◆ **TASK BRIEF**: In the records below, find each line that holds "computer" and return it.

◆ **Data items**:
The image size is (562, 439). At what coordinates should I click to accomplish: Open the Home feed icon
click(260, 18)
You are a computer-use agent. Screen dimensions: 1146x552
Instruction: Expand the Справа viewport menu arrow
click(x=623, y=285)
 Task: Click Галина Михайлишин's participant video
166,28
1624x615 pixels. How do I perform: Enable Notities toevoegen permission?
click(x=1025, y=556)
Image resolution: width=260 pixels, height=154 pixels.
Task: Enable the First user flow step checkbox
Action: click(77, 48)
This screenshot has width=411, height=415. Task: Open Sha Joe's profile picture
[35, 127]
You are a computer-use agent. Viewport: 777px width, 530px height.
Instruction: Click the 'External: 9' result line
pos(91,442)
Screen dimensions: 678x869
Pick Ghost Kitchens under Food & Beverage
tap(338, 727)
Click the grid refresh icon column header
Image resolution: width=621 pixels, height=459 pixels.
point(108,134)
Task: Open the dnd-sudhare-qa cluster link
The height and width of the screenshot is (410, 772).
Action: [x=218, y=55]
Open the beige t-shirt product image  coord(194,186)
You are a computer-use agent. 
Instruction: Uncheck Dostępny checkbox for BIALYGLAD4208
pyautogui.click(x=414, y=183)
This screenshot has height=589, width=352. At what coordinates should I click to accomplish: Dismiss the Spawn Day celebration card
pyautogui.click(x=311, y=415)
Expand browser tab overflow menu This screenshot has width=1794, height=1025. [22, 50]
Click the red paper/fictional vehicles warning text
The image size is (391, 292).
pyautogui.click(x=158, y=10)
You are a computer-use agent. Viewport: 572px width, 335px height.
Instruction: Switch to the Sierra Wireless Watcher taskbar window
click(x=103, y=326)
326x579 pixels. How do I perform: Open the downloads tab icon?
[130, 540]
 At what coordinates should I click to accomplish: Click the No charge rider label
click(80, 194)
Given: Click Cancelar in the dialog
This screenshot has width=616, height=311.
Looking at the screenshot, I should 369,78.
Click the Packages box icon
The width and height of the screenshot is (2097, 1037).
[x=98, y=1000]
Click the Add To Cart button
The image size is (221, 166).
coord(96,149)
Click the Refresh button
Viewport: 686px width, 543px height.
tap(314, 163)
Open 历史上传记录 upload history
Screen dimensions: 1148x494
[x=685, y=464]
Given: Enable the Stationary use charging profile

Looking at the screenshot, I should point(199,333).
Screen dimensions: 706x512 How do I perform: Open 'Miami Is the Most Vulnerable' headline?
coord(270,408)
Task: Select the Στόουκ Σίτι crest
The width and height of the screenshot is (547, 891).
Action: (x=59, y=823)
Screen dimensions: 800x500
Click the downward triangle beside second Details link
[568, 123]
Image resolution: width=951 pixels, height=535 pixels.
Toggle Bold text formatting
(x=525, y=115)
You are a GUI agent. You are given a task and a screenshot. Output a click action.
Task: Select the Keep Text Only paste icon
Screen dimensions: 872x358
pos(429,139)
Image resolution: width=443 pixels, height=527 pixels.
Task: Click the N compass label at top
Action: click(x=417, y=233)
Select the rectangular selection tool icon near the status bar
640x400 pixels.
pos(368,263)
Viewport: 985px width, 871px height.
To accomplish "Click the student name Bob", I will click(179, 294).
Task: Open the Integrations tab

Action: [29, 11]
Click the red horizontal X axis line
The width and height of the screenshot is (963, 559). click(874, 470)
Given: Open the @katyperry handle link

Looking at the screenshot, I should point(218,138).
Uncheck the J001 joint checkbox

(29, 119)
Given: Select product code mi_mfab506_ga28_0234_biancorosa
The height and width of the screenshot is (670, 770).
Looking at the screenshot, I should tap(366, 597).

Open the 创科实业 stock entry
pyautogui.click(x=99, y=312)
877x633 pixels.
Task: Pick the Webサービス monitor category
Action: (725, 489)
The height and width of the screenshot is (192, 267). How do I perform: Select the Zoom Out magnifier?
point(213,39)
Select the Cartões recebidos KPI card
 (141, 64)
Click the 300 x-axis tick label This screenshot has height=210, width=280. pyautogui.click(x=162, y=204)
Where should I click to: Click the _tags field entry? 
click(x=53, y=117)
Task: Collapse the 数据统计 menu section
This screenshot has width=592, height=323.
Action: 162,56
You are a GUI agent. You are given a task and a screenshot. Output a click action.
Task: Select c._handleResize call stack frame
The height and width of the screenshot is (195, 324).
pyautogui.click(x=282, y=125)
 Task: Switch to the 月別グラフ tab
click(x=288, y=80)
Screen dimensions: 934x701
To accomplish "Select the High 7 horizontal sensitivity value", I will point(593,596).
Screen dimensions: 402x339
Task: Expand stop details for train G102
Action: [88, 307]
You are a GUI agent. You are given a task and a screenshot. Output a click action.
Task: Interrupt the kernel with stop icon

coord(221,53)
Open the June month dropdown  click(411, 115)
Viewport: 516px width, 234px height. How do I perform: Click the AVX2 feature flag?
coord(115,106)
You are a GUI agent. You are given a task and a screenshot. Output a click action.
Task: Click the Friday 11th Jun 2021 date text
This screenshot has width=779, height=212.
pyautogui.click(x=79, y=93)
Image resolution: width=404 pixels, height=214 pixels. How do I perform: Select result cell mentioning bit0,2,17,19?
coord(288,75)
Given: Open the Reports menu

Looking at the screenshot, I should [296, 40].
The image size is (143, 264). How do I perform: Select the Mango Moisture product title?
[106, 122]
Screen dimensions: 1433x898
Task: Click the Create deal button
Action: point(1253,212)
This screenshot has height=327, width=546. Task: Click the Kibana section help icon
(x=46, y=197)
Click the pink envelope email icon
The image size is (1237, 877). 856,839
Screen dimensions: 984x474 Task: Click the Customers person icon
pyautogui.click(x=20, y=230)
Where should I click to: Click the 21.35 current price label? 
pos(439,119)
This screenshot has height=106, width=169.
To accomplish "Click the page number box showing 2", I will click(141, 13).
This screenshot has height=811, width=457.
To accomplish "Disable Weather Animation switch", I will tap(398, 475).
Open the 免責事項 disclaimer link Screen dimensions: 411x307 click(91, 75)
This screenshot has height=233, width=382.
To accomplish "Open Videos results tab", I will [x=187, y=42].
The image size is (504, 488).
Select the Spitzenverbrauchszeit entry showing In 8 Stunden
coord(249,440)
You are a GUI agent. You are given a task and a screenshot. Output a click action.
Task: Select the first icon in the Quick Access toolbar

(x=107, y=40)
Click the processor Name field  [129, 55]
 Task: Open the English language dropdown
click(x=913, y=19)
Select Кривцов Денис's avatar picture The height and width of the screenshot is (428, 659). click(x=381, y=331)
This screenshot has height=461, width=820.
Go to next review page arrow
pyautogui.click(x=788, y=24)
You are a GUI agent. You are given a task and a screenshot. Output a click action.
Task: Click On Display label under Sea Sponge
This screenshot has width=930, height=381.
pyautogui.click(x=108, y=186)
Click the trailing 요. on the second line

◆ **RESPONSE**:
You are a computer-use agent. Screen dimensions: 1146x552
You are a computer-use agent. Viewport: 777px width, 530px height.
You are a computer-use agent. 
You are a computer-use agent. Viewport: 572px width, 335px height.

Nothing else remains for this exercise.